### TASK DATA
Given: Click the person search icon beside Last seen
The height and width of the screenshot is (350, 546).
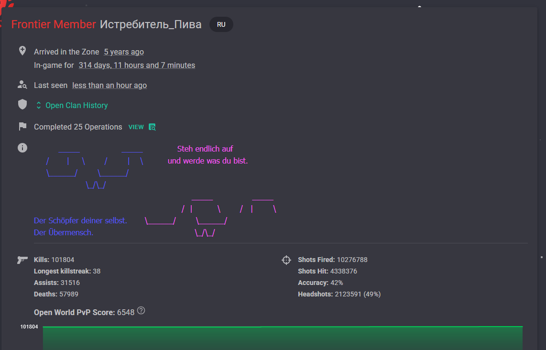Looking at the screenshot, I should coord(22,85).
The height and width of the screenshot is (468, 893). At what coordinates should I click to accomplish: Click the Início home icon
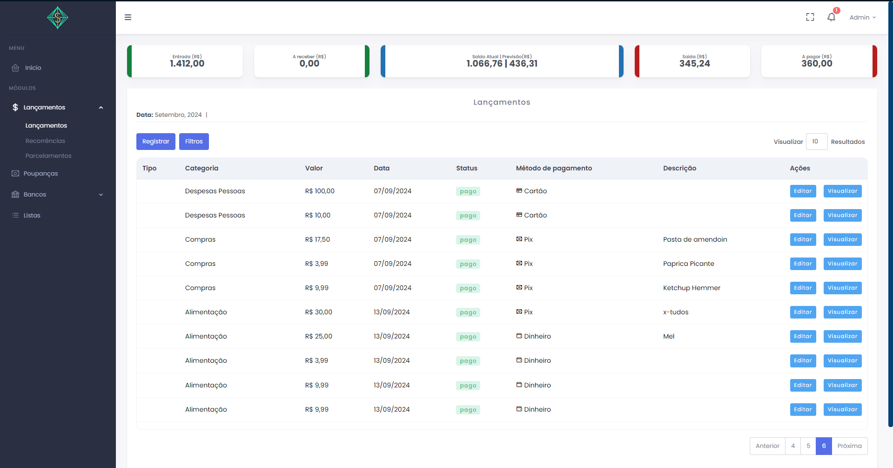click(15, 68)
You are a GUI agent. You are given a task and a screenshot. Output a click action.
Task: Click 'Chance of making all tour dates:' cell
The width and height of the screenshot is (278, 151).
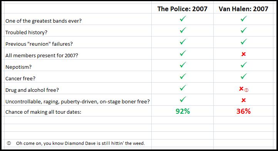[x=78, y=111]
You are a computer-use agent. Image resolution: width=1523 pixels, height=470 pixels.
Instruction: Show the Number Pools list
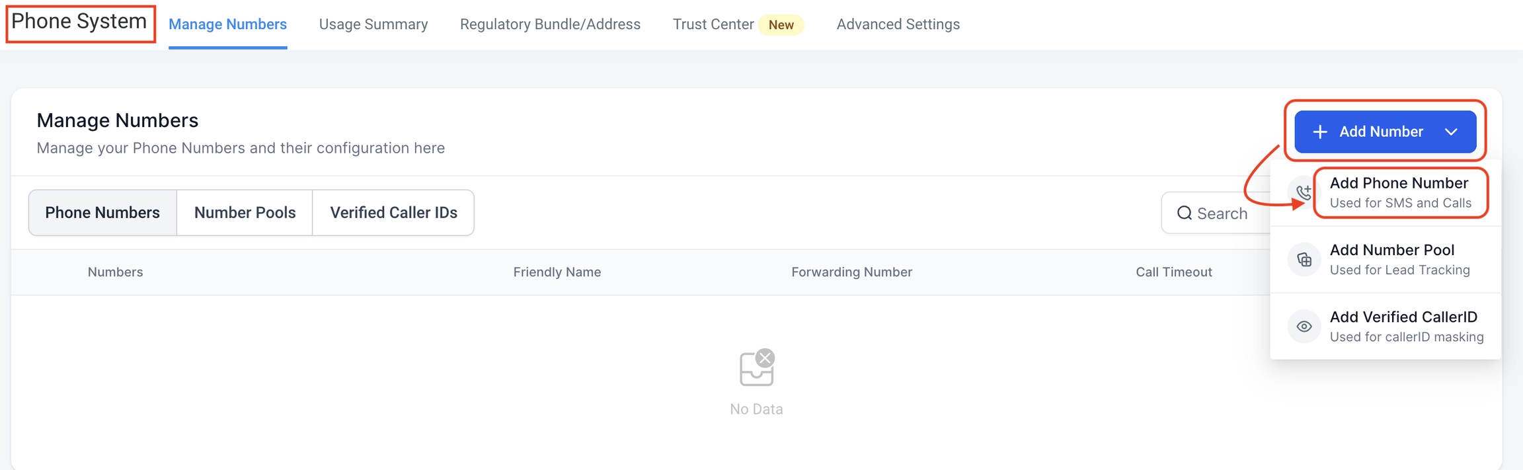tap(245, 213)
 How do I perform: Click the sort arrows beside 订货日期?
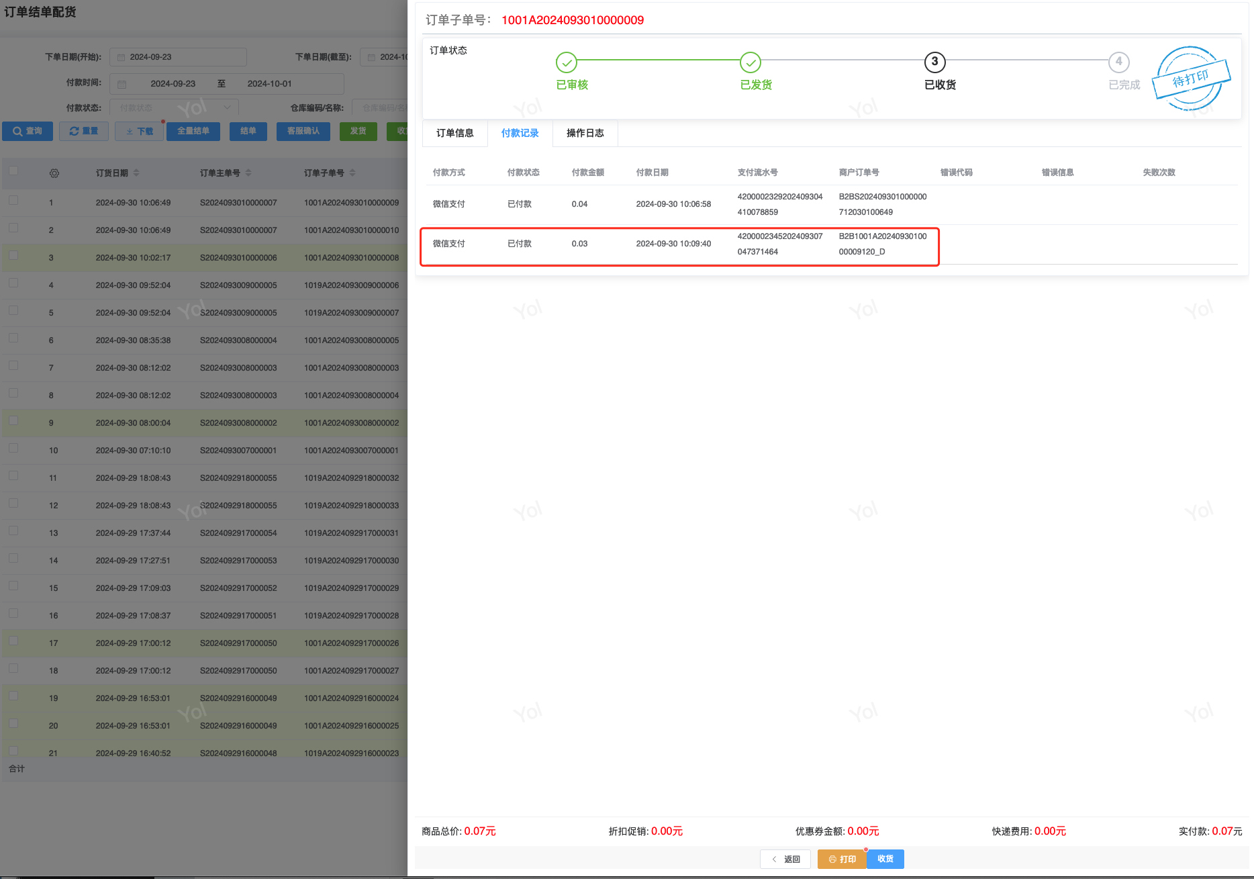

### WHAT YOU WILL DO
Would you set down the material exactly as it stands, without the pictures?

### OUTPUT OF THE EXERCISE
Given: Click the person search icon beside Last seen
The height and width of the screenshot is (350, 546).
Looking at the screenshot, I should coord(22,85).
The height and width of the screenshot is (468, 893). At what coordinates should I click to accomplish: Click the Início home icon
click(15, 68)
You are a GUI agent. You are given a task and a screenshot. Output a click action.
Task: Click 'Chance of making all tour dates:' cell
The width and height of the screenshot is (278, 151).
[x=78, y=111]
You are a computer-use agent. Image resolution: width=1523 pixels, height=470 pixels.
Instruction: Show the Number Pools list
tap(245, 213)
 How do I perform: Click the sort arrows beside 订货日期?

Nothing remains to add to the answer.